Le cri de l'oie blanche
Il n’avait même
pas écrit aux enfants. Lentement, il s’enterrait de plus en plus profondément à
leurs yeux. Lentement aussi, il avait disparu de l’horizon de son cœur, comme
un soleil qui se couche. Mais ce soleil-là ne se lèverait jamais.
Ce soir-là, elle coucha Rolande puis se
dirigea vers sa classe. Elle en fit le tour pour s’assurer que tout était en
ordre. Pour être certaine que cette première rentrée – la vraie avait
habituellement lieu après l’engrangement des foins – se ferait sans accrocs.

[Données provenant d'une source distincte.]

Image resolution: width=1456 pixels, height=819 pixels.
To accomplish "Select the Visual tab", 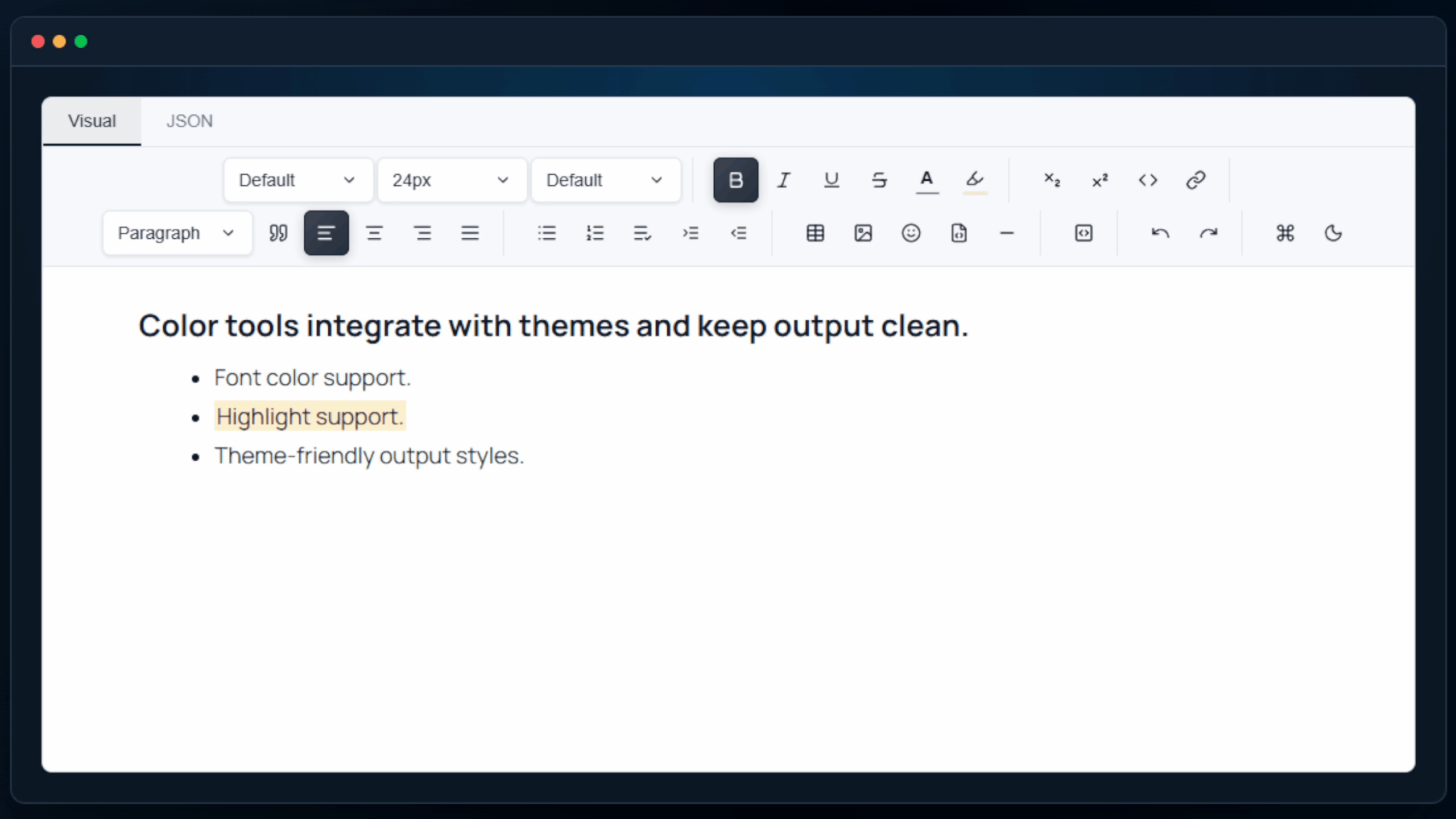I will [92, 121].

Elle s’assit ensuite à son pupitre, prit une feuille de papier et une plume
qu’elle trempa dans l’encre noire . Maintenant
qu’au vu et au su de tous Ovila était absent, elle trouvait ridicule de signer
« Madame Ovila Pronovost ». Elle griffonna sur le papier pendant
d’interminables minutes, se cherchant une nouvelle signature, mais elle se
connaissait assez bien pour savoir qu’elle se cherchait une nouvelle identité.

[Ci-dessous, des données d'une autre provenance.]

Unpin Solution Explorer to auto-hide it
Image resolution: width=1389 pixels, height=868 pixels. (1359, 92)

Pas veuve, pas mariée, mère et enseignante. Voilà ce qu’elle était maintenant.
Émilie rangea sa plume et sourit. Elle avait
trouvé. Elle relut sa dernière signature : « Dame Émilie B. Pronovost ». N’appartenant à personne, elle
avait éliminé le « ma » de « madame ». Elle avait aussi
éliminé le prénom d’Ovila, parce que le simple fait de l’écrire lui faisait mal
aux yeux. Pour se faire plaisir, elle avait repris son initiale de jeune fille,
« B. », et avait conservé le nom de
Pronovost pour afficher ses liens avec sa
belle-famille. Elle monta se coucher et demanda à son père ce qu’il pensait de
son idée d’avoir repris le « B. »
des Bordeleau. Son père ne lui répondit pas, mais, comme elle s’endormit
calmement, elle interpréta la paix qui l’habitait comme une bénédiction.
1 3
Blanche aida Alice à mettre ses vêtements en
ordre. Elle plaça le tout soigneusement, pliant chaque morceau, même les
petites culottes. Alice la regardait faire sans oser intervenir, croyant
fermement recevoir sa première leçon sérieuse de pensionnaire. La surveillante
sourit à Blanche avant de l’avertir que les lumières seraient éteintes dans dix
minutes. Blanche bouscula un peu Alice, lui demandant de se dévêtir et
d’enfiler sa chemise de nuit. Elle lui montra comment le faire sans « se
montrer ». Alice réussit assez bien. Blanche la quitta pour rejoindre son
coin du dortoir, le coin des moyennes, et salua Jeanne au passage.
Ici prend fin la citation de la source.